By clicking another choice under the same icon you can explore the ten federal Congressional Districts (CDs) from which Washington State voters elect ten U.S. Representatives to the U.S. Congress (think McMorris Rodgers in CD5, “our” eastern Washington CD). Play with this map if geography offers orientation for the way your brain works.

Most of the county elective positions are elected by voters of the full county. The exception is the five new County Commissioners (See The Spokane County Commissioners for more detail.
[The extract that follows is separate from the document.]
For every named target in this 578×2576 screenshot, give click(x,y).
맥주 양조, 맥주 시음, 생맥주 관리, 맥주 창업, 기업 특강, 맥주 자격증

Three of the Spokane County Commissioners are up for election—but only one, Al French in District 5 (SW county) has drawn a a very credible challenge in Molly Marshall, a retired Air Force pilot, well versed in the wildfire, infrastructure, PFAS concerns of the West Plains and Latah communities that Mr. French has badly ignored and actively stonewalled while he served the developers of the area, especially around Spokane International Airport. Commissioners Chris Jordan (District 1) and Josh Kerns (District 3) appear on ballot of voters living in the Districts they represent (not county-wide) but both Kerns and Jordan are running unopposed. Commissioners Amber Waldref (District 2) and Mary Kuney (District 4) will appear on the ballot during the 2026 election cycle. 

Have a look at the map of the new districts. (Click here to see the map online where it might be easier to magnify and examine it. It is not an easy map to read.) Here is a much more readable map based on Googlemaps (but lacking the municipal boundaries). Take note that the five districts are required to contain roughly equal populations. The geographic size of each District hints at the overall average population (and voter) density.

There are some other arcane details, but the hour is late, this is getting long. Congratulations if you’ve read this far! 

Vote your ballot! Turn it in promptly

Keep to the high ground,

Jerry

P.S. If you already voted your ballot and either mailed it in (postage is pre-paid) or (better) put it in one of the official drop-boxes—and, a few days later, checked at vote.wa.gov to see that it has been accepted, then congratulations! You are one of a small percentage of voters who didn’t put off their homework. If you’re not among those folks, this weekend is time to dig up your ballot from the junk mail pile, vote it, and turn it in. The deadline is postmarked before (not a sure thing if you’re mailing on Monday or Tuesday) or placed in a ballot drop-box before 8PM on Tuesday, August 6.